The development of stable specimen holders and tilt stages and the associated computer software is making EM tomography more widely available (see Part V, this volume), and these methods should also be applied to the analysis of virus‐infected cells. Tomography can reveal membrane connections and might be particularly revealing in studies of surface connections of budding viruses or of budding mutants. Tomography methods have also been used on thick cryosections (Koster and Klumperman, 2003; Chapter 21 by Ladinsky and Howell, this volume), revealing more structural details. However, colloidal gold probes do not penetrate into thick cryosections. Ultrasmall gold reagents are available, which can penetrate much further into sections and can be visualized by silver enhancement. A range of ultrasmall gold reagents against various antibodies is already available. Some of these are linked to Fab fragments, while reagents based on even smaller antibody fragments such as camelid heavy‐chain variable domains (Spinelli ) are being developed. A related technology is the development of gold nanoparticles with defined chemical structures and therefore more uniformity than gold colloids. These particles can be covalently linked to various binding reagents, including antibodies, Fab fragments, ligands, or haptens, and show good stability and a long shelf life. Like ultrasmall gold reagents, gold nanoparticles can penetrate more deeply into sections, and can be visualized by silver enhancement or using gold‐based autometallography reactions that may be compatible with biological materials.
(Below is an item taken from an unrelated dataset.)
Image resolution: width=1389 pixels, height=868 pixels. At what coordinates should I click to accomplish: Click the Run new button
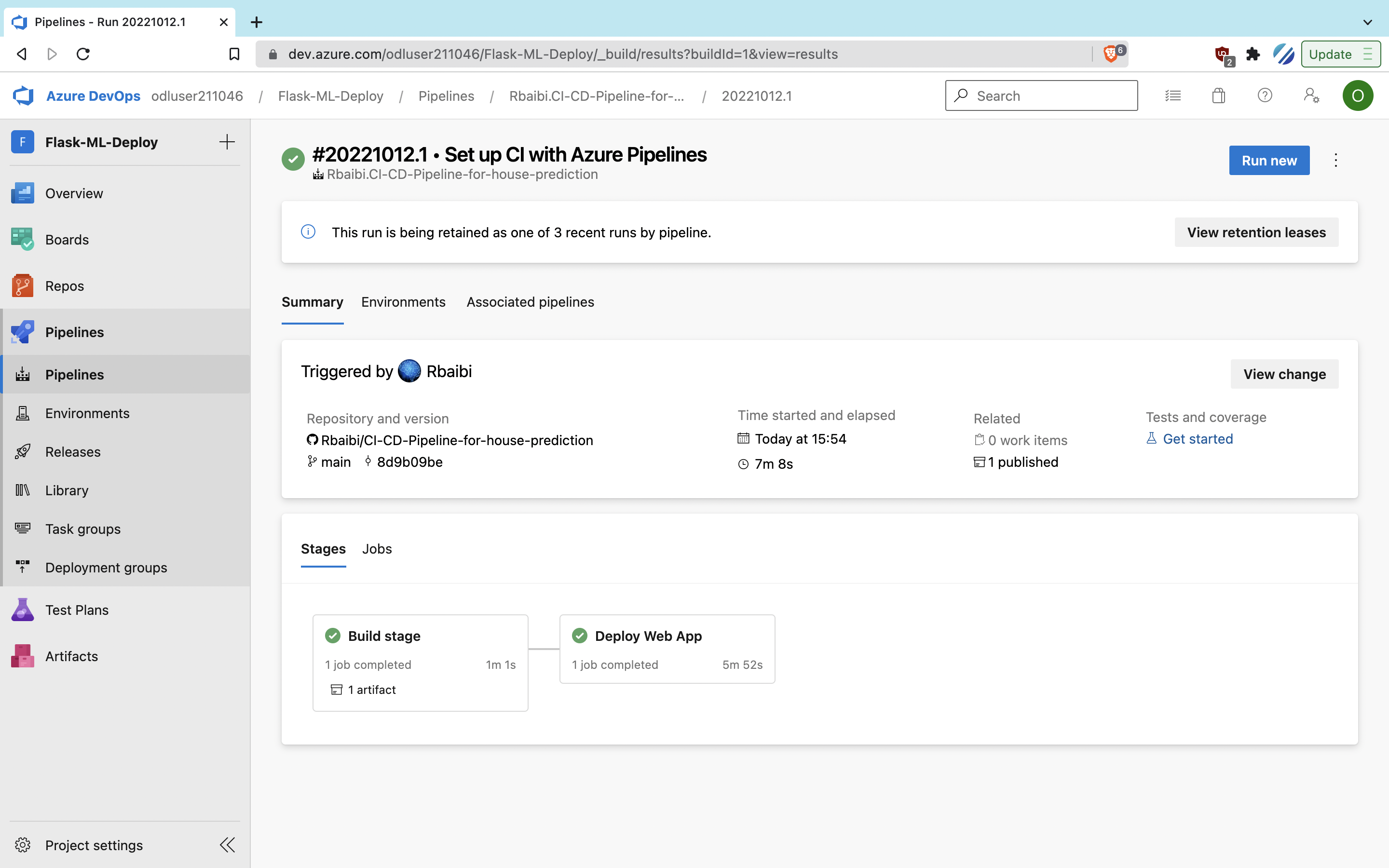(x=1268, y=161)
A particularly exciting development is correlative light microscopy and EM. Already applications have been described for GFP‐labeled HIV (Larson ) or HCMV (Sampaio ). Cells growing on gridded coverslips can be transfected, infected, or microinjected with GFP chimeras, or engineered virus strains. After imaging in a fluorescent microscope, possibly with live‐cell recording of the fluorescent constructs, cells are fixed and embedded, and the same cells can be relocated in the EM and may be imaged, even by tomography. Similar techniques are being developed for preparing cryosections from monolayers of cells (Oorschot ), and for relocating the fluorescent cells on immunolabeled cryosections (Koster and Klumperman, 2003). Correlative methods may also make use of reagents such as FluoroNanogold® (nanogold particles as above, that have been modified with a fluorescent probe, either fluorescein or one of the Alexa Fluor® dyes). Such reagents can be used to label cells, or even cryosections, for analysis both at the fluorescent light microscope level and subsequently, after silver or gold enhancement, at the EM level. Indeed, ultrathin cryosections may be stained with FluoroNanogold® and then silver‐enhanced and viewed at the EM, with significantly higher labeling efficiencies than can be obtained with colloidal gold probes (Takizawa and Robinson, 2003). Fluorescent quantum dots are also reported to be easily visible in the EM and may have similar applications (Giepmans ).

Summary and Conclusions

Here we have demonstrated how EM, and particularly immunolabeling of cryosections, constitute powerful methods to analyze virus assembly. Particles with characteristic structures are easily identified, while immunolabeling allows quantification of viral components, even in individual virus particles, and comparisons between particles at different locations in the cell or at different stages in viral assembly. For many viruses, a range of specific antibodies are available, while reagents against cellular markers are widely commercially available. Together with the newly developed methods for electron tomography and correlative immunofluorescence studies and EM, huge potential exists to unravel more details of virus assembly in the near future.